To be mired in uncertainty, in fear, in emotions painful to bear, but also to enjoy the moments when those are gone?

I grasped my shoulders. The warmth wasn’t there anymore, and I missed it dearly. It made me feel secure, but now? only anxiety remained.

I looked back at him. His back was large, broad. Reliable. I desperately wanted him to hold me.

What’s happening to me?

I bit my lower lip and stood from my seat. It’s fine to be selfish, right? After all, no routines, no rules, no parameters. They no longer bind me.

~ Chris’ Perspective ~

Stuffy. There was something with me in my bed. Particularly, behind me. I turned behind me only to see the figure of Nis lying beside me in a fetal position.

My slight movements caused her to start. She opened her eyes to meet mine at eye-level. We both stared at each other for a long time.

“Are you going to get up or what?” I asked with an annoyed tone.

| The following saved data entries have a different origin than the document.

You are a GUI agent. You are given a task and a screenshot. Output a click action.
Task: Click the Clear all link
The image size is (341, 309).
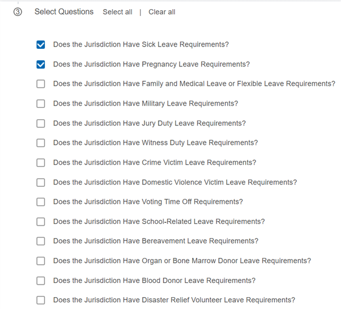click(162, 12)

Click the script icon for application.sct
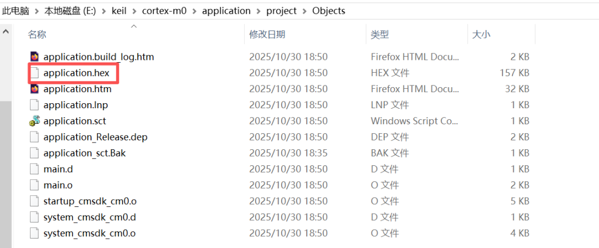tap(34, 121)
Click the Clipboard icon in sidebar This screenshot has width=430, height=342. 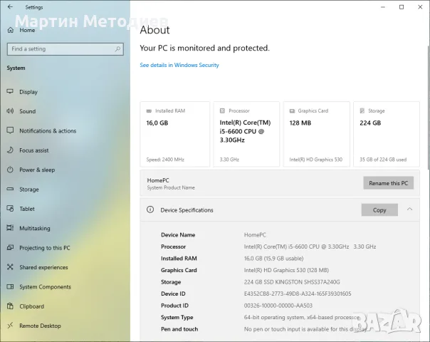(10, 306)
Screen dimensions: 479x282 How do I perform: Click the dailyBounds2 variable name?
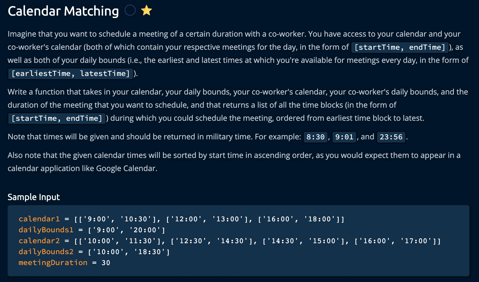[46, 252]
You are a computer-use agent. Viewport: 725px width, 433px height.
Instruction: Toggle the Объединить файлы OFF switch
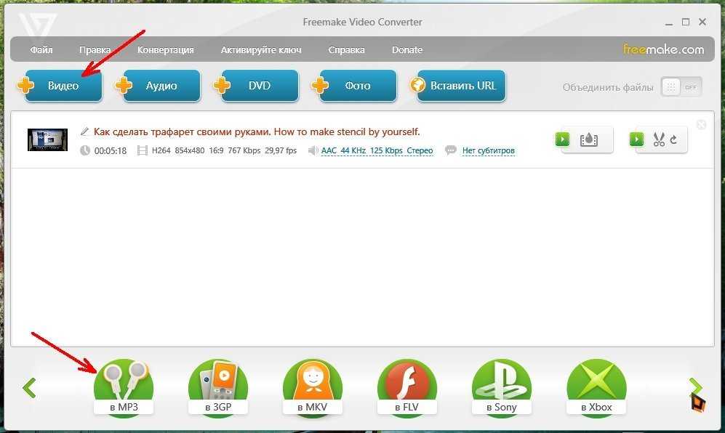click(x=681, y=87)
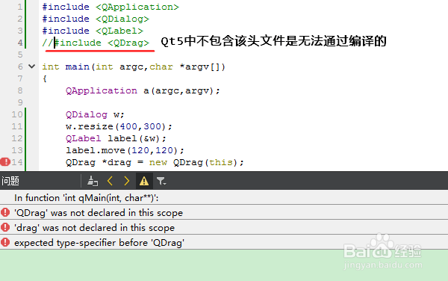Go to previous issue arrow
The height and width of the screenshot is (281, 448).
coord(110,181)
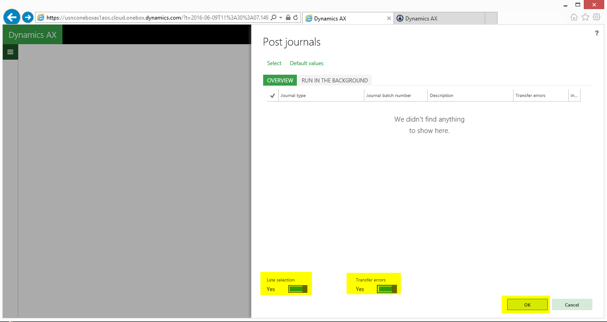Viewport: 607px width, 322px height.
Task: Click the favorites star icon
Action: 585,17
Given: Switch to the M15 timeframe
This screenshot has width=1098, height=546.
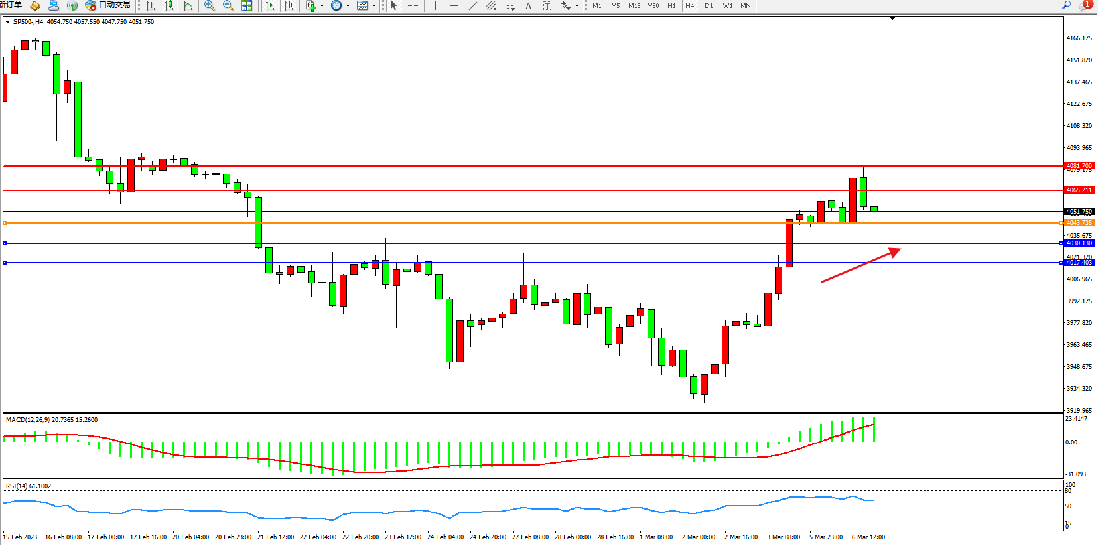Looking at the screenshot, I should (x=634, y=6).
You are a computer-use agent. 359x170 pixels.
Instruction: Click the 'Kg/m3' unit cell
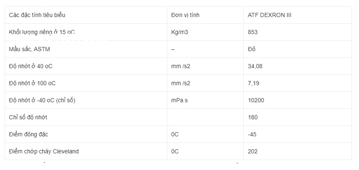tap(181, 32)
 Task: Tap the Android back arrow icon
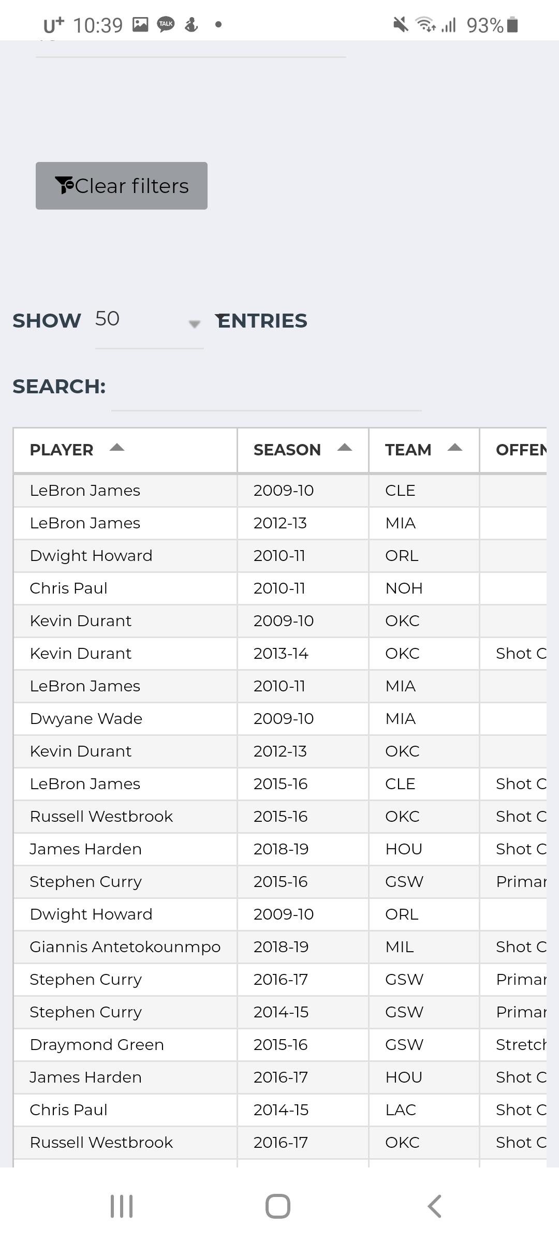(434, 1206)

She giggled. “To be human is to be selfish, right?”

“What the hell are you talking about so early in the morning? Get off my bed!” Exasperated, I flicked at her forehead. A red mark easily appeared on it.

She yelped and held her forehead with a hand. She looked at me sourly before beaming up again.

“I thought about it last night, Master Chris. What it is to be human.”

“Great, but could you get off my bed first?”

“I’ll be more selfish. That’s my first step!” She excitedly announced.

She ignored my words, of course she would.

I sighed and brought my knees up to my chest, smiled at her, and kicked her off.

“Fine, be selfish, just don’t be annoying.” I grumbled and returned to my sleep. I heard her mock cries as I slowly drifted, but I didn’t let the words ‘thank you’ slip me by. I was probably grinning as I drifted off.